When you reach the line that contains "Viewport: 323px width, 179px height." in the data below, start reproducing lines exactly, and stop after the line that contains "Task: Insert a Chart".

*** Opening Material shown ***

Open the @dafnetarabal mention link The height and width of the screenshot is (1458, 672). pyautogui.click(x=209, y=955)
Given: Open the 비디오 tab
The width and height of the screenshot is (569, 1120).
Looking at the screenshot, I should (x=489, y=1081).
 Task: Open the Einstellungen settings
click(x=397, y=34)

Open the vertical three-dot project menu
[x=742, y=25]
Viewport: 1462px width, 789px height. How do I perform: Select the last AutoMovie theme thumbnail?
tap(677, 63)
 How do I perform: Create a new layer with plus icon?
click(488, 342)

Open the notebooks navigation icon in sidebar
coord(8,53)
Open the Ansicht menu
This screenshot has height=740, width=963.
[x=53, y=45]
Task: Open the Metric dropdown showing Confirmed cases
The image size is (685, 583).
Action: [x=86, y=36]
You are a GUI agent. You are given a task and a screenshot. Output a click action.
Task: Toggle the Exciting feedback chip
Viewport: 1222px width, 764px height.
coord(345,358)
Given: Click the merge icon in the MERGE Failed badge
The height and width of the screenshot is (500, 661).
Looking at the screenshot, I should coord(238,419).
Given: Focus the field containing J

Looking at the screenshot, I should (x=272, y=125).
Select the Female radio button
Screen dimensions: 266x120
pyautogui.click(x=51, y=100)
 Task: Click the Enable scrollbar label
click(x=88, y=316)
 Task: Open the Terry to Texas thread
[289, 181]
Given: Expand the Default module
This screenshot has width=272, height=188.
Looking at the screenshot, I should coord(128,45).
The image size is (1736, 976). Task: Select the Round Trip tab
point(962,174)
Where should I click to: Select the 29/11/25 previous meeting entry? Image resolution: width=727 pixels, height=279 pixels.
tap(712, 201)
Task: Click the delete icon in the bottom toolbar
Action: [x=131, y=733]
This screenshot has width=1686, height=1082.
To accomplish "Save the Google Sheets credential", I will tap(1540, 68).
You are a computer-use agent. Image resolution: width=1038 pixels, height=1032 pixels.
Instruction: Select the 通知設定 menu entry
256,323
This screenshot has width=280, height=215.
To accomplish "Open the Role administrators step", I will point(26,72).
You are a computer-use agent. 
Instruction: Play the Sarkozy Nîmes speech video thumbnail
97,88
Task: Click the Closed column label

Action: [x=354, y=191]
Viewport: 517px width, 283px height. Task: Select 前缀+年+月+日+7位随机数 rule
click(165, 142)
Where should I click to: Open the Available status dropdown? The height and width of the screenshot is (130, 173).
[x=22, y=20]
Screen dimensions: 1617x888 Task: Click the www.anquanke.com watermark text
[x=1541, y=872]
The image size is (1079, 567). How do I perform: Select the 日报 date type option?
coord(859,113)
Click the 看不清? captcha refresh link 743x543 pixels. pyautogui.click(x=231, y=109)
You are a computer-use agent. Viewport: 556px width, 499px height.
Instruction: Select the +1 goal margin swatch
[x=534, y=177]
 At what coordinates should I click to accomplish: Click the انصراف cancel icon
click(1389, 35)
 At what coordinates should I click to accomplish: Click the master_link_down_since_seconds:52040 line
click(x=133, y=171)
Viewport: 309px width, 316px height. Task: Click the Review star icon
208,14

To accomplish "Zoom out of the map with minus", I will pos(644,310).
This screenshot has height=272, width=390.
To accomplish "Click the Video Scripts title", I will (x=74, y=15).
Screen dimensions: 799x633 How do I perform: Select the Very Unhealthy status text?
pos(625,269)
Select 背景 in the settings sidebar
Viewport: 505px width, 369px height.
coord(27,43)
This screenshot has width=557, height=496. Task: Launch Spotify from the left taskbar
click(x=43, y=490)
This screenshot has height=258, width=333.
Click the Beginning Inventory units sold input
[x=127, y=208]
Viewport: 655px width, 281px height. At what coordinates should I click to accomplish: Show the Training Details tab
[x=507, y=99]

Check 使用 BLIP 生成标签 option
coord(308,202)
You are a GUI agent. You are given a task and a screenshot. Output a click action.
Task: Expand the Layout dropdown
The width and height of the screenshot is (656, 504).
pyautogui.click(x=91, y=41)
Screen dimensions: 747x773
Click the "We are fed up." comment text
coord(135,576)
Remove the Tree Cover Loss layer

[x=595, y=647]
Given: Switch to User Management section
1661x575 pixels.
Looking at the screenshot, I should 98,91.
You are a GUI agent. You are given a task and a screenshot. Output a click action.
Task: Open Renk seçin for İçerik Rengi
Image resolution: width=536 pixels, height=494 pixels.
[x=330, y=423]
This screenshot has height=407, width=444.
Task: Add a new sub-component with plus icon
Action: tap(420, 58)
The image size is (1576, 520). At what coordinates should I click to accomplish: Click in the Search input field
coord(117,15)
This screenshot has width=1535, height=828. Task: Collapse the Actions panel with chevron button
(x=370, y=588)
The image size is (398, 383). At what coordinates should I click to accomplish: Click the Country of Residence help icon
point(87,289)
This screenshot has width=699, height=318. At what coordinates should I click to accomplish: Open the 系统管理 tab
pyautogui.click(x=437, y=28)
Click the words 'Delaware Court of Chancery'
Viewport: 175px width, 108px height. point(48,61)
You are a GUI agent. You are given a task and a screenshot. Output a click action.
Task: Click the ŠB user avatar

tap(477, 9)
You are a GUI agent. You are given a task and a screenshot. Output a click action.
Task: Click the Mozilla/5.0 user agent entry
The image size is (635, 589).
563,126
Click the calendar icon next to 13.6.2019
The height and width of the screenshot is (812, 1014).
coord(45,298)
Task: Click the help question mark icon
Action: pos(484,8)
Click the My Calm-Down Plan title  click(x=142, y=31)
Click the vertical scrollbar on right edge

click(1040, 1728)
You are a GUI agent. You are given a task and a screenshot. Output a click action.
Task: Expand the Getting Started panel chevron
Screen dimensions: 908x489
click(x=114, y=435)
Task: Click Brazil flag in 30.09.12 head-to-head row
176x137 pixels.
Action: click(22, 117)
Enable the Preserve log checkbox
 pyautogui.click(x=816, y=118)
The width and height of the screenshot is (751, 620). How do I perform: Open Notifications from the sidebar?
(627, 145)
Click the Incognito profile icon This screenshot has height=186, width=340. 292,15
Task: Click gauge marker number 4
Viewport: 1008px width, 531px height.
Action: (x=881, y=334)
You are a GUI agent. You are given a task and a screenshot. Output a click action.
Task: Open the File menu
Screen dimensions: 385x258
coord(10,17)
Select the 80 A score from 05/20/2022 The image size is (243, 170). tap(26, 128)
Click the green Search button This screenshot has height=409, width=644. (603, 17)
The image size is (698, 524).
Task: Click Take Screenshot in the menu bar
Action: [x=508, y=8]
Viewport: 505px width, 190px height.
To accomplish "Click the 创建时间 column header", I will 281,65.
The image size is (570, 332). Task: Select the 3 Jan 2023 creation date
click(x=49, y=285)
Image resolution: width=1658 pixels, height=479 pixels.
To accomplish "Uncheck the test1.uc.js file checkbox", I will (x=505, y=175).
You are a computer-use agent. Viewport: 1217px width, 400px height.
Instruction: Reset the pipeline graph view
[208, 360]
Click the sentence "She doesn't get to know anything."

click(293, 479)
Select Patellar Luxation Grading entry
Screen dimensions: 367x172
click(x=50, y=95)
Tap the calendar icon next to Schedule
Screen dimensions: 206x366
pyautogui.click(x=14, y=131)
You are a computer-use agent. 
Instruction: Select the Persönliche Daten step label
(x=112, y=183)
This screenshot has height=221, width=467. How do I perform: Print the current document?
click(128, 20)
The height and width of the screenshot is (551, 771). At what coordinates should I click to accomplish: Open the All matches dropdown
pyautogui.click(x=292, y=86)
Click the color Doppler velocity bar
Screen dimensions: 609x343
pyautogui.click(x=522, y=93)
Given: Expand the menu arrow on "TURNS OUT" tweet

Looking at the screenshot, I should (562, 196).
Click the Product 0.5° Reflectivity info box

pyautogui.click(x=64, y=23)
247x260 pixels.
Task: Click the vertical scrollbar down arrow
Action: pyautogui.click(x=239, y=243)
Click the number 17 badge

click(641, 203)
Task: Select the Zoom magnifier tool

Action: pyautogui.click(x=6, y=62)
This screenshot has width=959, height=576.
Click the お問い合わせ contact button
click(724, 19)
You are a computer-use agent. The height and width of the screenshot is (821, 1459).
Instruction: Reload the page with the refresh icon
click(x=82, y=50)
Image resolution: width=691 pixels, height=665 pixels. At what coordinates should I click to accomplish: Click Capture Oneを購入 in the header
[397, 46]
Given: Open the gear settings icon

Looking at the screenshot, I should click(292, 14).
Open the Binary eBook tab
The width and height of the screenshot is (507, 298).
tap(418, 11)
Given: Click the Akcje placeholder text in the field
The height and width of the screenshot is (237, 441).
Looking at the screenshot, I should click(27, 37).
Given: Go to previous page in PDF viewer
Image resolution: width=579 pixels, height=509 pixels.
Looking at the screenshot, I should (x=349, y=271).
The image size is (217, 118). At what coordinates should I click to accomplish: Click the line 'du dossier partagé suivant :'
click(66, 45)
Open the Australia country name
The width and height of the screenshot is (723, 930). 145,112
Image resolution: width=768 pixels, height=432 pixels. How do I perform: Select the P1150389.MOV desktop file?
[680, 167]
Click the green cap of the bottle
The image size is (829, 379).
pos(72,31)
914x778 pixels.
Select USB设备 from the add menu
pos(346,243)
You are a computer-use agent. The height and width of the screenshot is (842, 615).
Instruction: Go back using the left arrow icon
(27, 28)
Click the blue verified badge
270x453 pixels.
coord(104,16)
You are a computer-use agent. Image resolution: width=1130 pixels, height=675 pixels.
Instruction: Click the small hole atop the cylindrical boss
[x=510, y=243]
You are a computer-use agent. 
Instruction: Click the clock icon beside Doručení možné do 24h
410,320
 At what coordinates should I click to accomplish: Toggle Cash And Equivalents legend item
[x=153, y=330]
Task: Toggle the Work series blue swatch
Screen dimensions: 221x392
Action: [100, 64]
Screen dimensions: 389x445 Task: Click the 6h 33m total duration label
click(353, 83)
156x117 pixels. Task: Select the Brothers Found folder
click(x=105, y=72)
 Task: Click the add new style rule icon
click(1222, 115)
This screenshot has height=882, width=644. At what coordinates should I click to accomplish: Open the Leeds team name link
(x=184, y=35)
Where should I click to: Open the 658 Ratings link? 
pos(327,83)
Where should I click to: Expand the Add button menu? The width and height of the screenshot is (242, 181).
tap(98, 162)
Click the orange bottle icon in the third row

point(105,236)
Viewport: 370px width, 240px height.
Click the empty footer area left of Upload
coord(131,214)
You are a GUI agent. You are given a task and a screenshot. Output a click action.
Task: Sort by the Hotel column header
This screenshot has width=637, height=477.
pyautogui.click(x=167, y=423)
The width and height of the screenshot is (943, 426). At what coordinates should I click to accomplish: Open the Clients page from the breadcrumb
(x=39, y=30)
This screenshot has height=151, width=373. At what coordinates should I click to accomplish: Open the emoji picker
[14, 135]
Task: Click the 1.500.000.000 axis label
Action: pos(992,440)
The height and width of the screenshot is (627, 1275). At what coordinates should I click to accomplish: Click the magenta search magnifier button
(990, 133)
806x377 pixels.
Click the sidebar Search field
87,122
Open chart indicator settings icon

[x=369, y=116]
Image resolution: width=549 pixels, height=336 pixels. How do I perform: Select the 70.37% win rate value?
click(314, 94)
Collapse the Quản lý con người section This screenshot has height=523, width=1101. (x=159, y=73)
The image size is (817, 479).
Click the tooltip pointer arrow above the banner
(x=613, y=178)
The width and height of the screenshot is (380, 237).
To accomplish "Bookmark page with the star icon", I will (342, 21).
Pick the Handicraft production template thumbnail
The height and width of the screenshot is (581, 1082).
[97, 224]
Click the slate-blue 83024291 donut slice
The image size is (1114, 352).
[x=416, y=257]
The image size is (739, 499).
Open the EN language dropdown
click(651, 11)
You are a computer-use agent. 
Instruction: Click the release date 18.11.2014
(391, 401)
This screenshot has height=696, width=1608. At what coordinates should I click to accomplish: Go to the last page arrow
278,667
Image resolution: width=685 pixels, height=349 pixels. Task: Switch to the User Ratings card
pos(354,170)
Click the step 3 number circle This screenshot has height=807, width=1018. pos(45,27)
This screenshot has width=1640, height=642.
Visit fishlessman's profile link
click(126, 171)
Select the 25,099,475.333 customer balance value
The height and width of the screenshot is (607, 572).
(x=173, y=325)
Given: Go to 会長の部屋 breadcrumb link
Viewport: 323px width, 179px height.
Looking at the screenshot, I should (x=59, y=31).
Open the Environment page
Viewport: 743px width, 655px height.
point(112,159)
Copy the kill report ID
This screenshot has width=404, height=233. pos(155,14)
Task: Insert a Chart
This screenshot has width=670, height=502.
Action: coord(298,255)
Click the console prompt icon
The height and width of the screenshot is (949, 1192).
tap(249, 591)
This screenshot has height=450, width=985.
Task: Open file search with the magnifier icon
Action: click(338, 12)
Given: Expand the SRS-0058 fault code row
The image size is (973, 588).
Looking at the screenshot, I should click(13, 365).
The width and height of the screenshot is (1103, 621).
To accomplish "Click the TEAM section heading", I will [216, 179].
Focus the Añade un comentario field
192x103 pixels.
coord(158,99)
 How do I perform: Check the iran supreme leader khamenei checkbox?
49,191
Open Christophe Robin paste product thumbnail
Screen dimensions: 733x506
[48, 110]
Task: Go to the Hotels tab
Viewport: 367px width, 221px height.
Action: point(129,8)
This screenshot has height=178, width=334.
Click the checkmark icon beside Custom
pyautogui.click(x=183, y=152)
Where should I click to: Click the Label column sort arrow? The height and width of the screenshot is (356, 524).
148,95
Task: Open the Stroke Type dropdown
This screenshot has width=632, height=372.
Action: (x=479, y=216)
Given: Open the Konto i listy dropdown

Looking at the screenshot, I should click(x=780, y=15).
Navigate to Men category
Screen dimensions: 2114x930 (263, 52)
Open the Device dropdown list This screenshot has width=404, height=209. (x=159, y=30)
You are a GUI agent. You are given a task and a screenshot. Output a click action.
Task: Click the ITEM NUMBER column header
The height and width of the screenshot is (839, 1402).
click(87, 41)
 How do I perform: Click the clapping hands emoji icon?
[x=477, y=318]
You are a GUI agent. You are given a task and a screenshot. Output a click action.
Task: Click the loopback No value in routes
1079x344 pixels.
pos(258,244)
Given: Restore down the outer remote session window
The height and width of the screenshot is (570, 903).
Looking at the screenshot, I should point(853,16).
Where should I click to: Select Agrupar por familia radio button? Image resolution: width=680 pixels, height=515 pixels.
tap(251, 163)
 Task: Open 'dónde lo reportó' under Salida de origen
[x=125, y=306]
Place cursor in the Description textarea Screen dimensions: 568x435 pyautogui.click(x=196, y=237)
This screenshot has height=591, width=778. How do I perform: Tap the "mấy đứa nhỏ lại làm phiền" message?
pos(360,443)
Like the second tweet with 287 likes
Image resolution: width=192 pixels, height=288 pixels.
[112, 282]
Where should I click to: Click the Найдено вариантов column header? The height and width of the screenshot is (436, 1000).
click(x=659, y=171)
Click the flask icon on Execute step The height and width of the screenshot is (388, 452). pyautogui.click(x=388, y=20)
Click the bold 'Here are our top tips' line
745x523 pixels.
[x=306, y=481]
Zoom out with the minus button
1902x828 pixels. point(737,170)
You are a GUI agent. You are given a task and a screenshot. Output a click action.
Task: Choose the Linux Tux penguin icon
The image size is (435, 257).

*** Closing Material shown ***

#### Solved problem
Viewport: 323px width, 179px height.
Looking at the screenshot, I should (x=59, y=31).
Open the Environment page
Viewport: 743px width, 655px height.
point(112,159)
Copy the kill report ID
This screenshot has width=404, height=233. pos(155,14)
Task: Insert a Chart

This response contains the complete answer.